Myles Kennedy, who has spent much of his time fronting Slash’s band on tour since mid-2010, walks out slowly, eyes closed, one hand on his guitar strings, the other cupping his ear. He seems in deep concentration, waiting for the moment when drummer Scott Phillips will count out the beat and his sidekicks Mark Tremonti and Brian Marshall will kick into “Slip To The Void”. He sways, he breathes, he waits. The anticipation is growing and the crowd is ready.

Playing for only the allotted half hour, Alter Bridge give a hungry rocking set that barely takes a moment to catch its breath between songs. Tremonti is proving once again why he is considered one of the most respected guitar players in music as he swings notes high and low and down to his admirers below. He smiles, he grimaces, and he shoots out solos that send chills down your spine. Bassist Marshall is keeping a steady rhythm that builds a fire with Phillips, one of the most underrated drummers in music. The rain has stopped for this set and you almost think that someone above is a fan.

“You guys having a good time?” Kennedy asks and gets a roaring response in the positive. His eyes are a vivid blue today and his smile is wide as he scans the crowd. The weather must be wrecking havoc on his throat but he sings with an unrestrained passion.

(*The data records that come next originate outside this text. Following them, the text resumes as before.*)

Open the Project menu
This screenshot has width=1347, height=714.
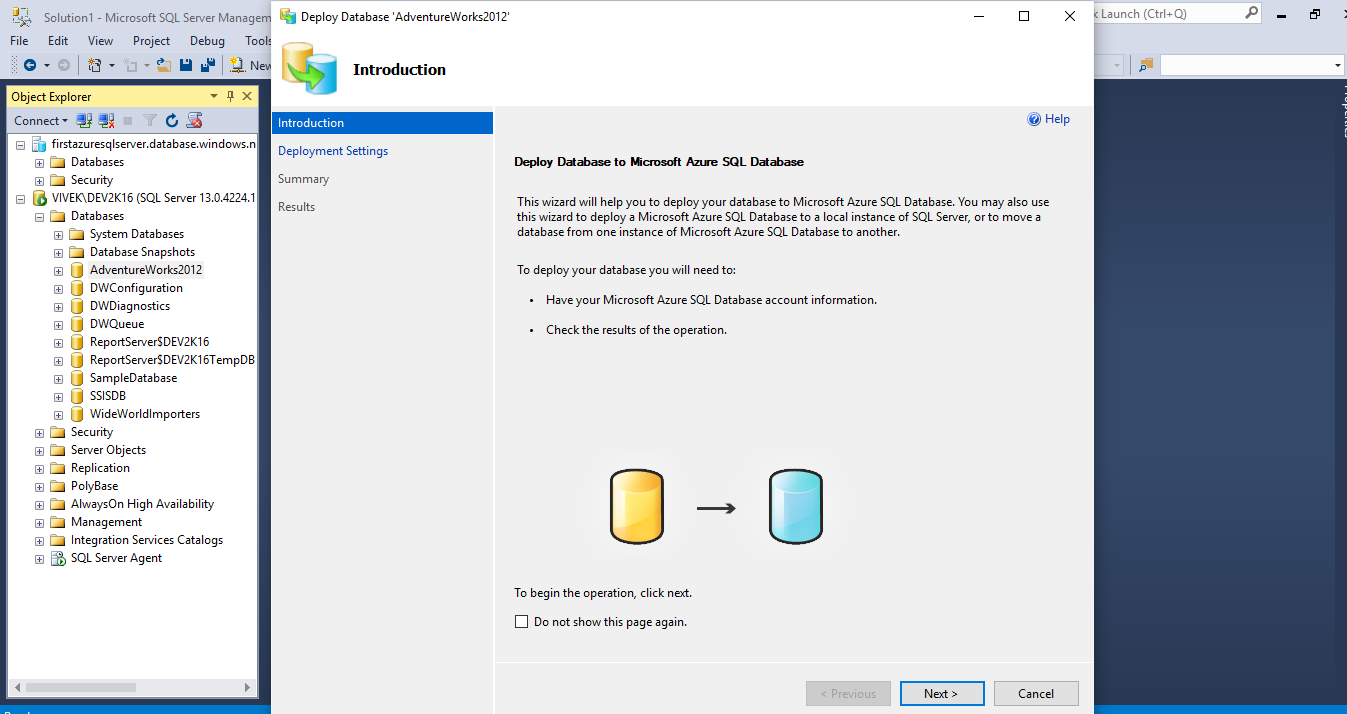coord(151,41)

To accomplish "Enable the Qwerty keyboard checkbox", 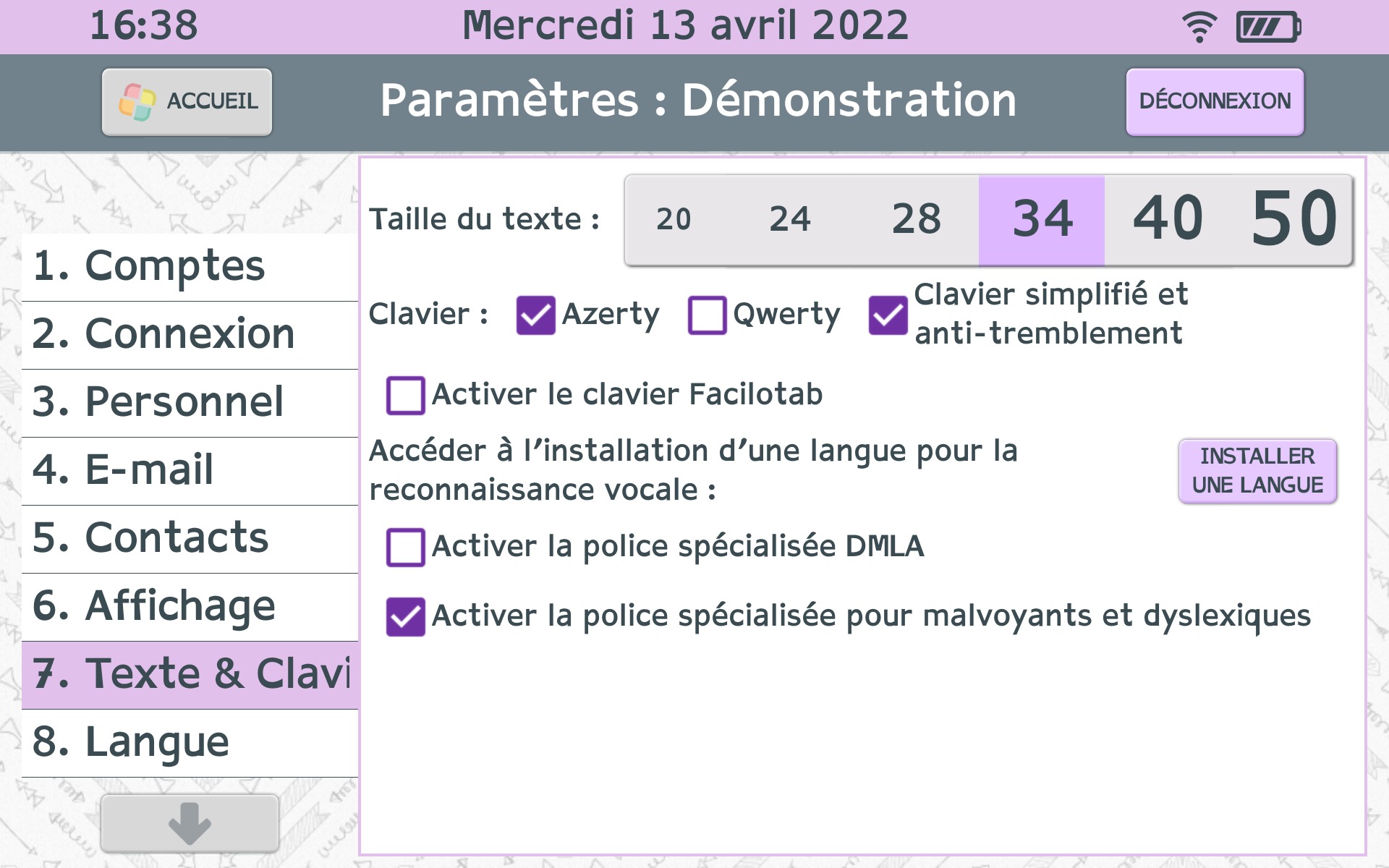I will coord(707,315).
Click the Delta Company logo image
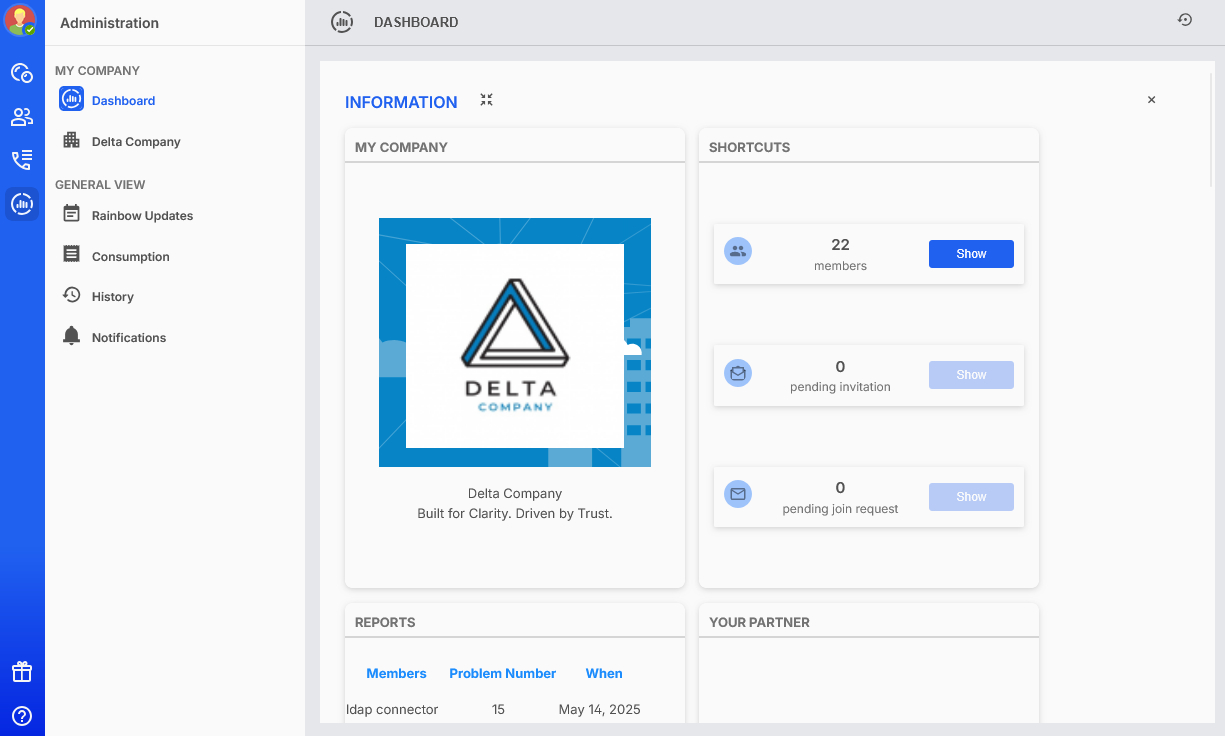This screenshot has width=1225, height=736. tap(514, 342)
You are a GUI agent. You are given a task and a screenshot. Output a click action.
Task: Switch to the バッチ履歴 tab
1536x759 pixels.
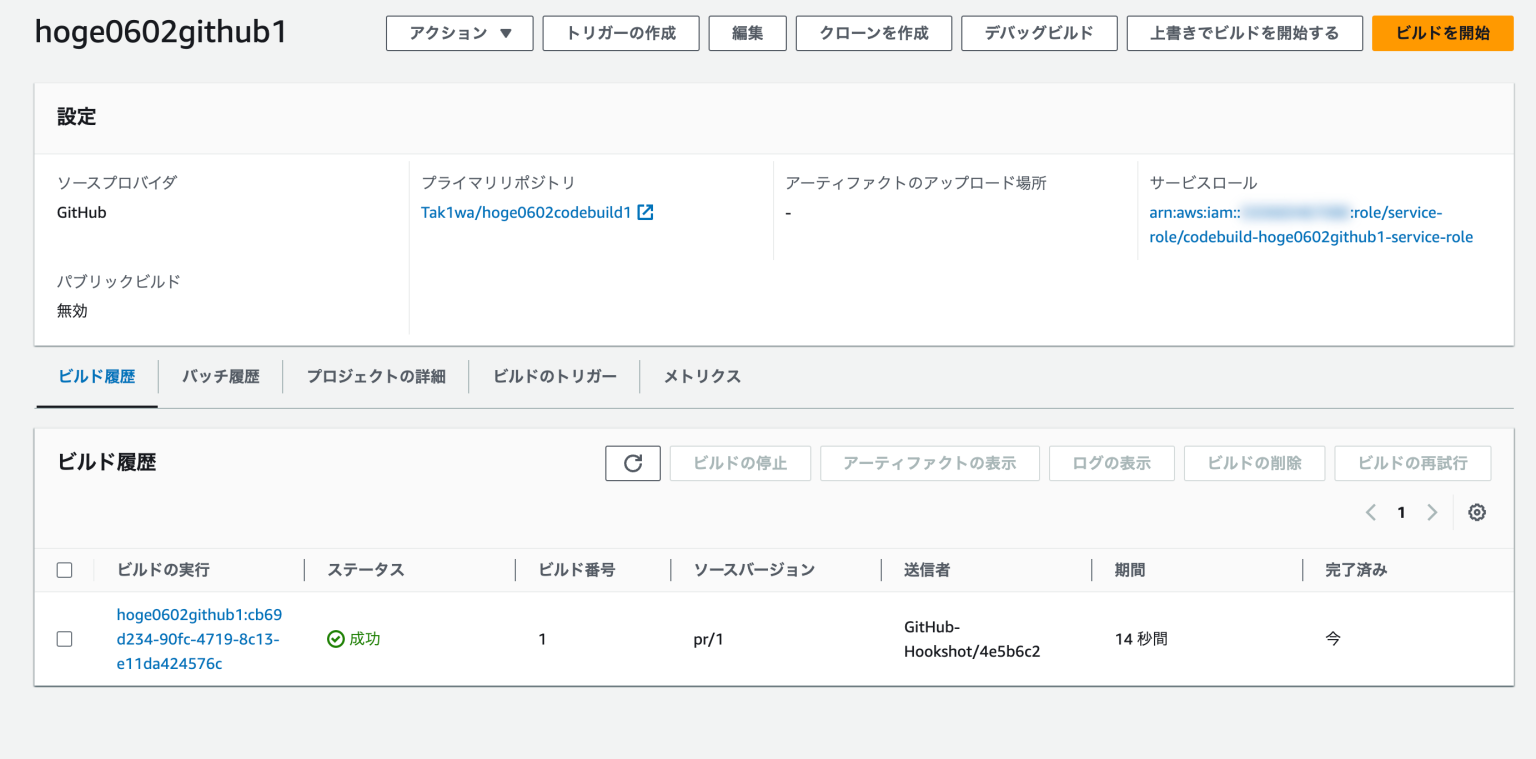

Fans are raising devil horns and banging heads as AB tears into “White Knuckles”, a sonically-swift free-for-all of musical instruments in rapture.

Alter Bridge was formed from the ashes of a bleeding Creed around 2004. The only thing that separates AB from Creed is frontman Kennedy and what he has brought to the mix, which is a renewed fire that was dying out as Creed was slipping into ruin. He has brought a bit of punk with him as well, sparking the other members of this ensemble to come alive like a reborn phoenix. He gives Alter Bridge just what they need to NOT be a rehashed Creed.

From the firepower of a blazing Tremonti on “Find The Real” to “Rise Today” and ending with “Isolation”, the chilling first single off the new CD, ABIII, the band took their thirty minutes to heart and gave the crowd something to call home about.

SETLIST = Slip To The Void, Find The Real, White Knuckles, Ghost Of Days Gone By, Rise Today, Isolation.